About 1,000 people have cleared debris, worked on roofs, tested equipment and put temporary walls and fixes in place so Spirit AeroSystems’ 10,800 employees can return to work on Monday.
“We’ve seen quite a transformation in the last week,” Spirit CEO Jeff Turner said during a tour of the plant Friday. “Our goal is full production Monday morning.”
Some production at Spirit resumed Friday. And on Friday afternoon, Spirit planned to deliver its first fuselage shipment, six days after the company took a direct hit from an EF-3 tornado.
A Boeing 737-800 fuselage and 777 forward section were loaded and ready to go. A 737-900 fuselage was being prepared for loading for a trip by rail to Boeing’s plant in Renton, Wash. The shipment will be only three days later than planned, Turner said.
Cleanup has moved faster than first projected, he said. At first, the company had estimates of two or three weeks to get roofs covered up.
Turner praised Eby Construction, which brought in about 1,000 people – its own employees and subcontractors from around the country – this week.
“I don’t how many tons of debris (have been hauled out), but it’s a lot,” Turner said.
Equipment has been tested and utilities restored.
“Our whole chilled water system was gone,” Turner said. Chilled water is used to cool large machines.
Inside Plant 2, silent since Saturday night, riveting once again pierced the air Friday where workers assembled 737 fuselage sections.
Other stations were silent, waiting on people to return next week.
While everyone will return Monday, Turner said not everything will be back to normal.
“It will be a little bit chaotic,” he said.
A key to returning to full production is to make sure parts, sealant, kits, fasteners and other supplies are available to feed the assembly lines, Turner said. Suppliers, which have continued to build parts for Spirit but were asked not to deliver them, have been told to resume deliveries.
It will take some time to make up for lost production.
“In some places, we lost seven days,” Turner said. “It’s going to take a tremendous effort by the team to recover that.”
Production rates, especially on Boeing’s popular 737 jetliner, are aggressive. Spirit has been building 35 737 fuselages a month and seven 777 forward sections, Turner said.
Stopping production for a week means it’s behind by nearly eight 737s and almost two 777 forward sections.
“There’s a lot of units there,” Turner said.
The company hasn’t worked through the full recovery plan with its customers yet, he said.
Spirit wants to understand the priority levels of its customers, said Jim Hans, Spirit’s director for 737 final assembly. It is working through the sequence of what Boeing wants it to ship.
The company will use overtime and help from some of its partners to get back to a normal delivery schedule, Hans said.
Some of the fixes made to the plant are temporary until permanent repairs can be made.

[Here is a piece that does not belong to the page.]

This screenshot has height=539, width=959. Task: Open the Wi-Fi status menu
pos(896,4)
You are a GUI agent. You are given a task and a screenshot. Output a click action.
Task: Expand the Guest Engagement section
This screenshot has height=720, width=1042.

For example, the end of Industrial Plant Building 2, which collapsed in the tornado, has been razed, and tools and equipment have been moved to another area.
The manufacturing process facility at MacArthur Road has had temporary covering put up to keep the weather out until a permanent fix can be made.
And crews were working Friday to quickly cover up holes in the roof in Plant 2 at the end of the 737 line and over the 747 production.
Debris was all over Plant 2 after the storm, and insulation was hanging from the ceiling. That’s been swept and cleaned up.
Otherwise, it was difficult to tell where the facility had sustained damage. The large machines and tools remained in place. So did the fuselage sections.
Raw materials, such as aluminum, were not damaged, although one of the walls in the warehouse was leaning inward.
Spirit’s Tulsa facility also felt an impact from Saturday’s storms. The site’s computer system was down for several days, so access to information – such as what needed to be built – was unavailable.
The company has sent three or four dozen people to Tulsa to help, officials said.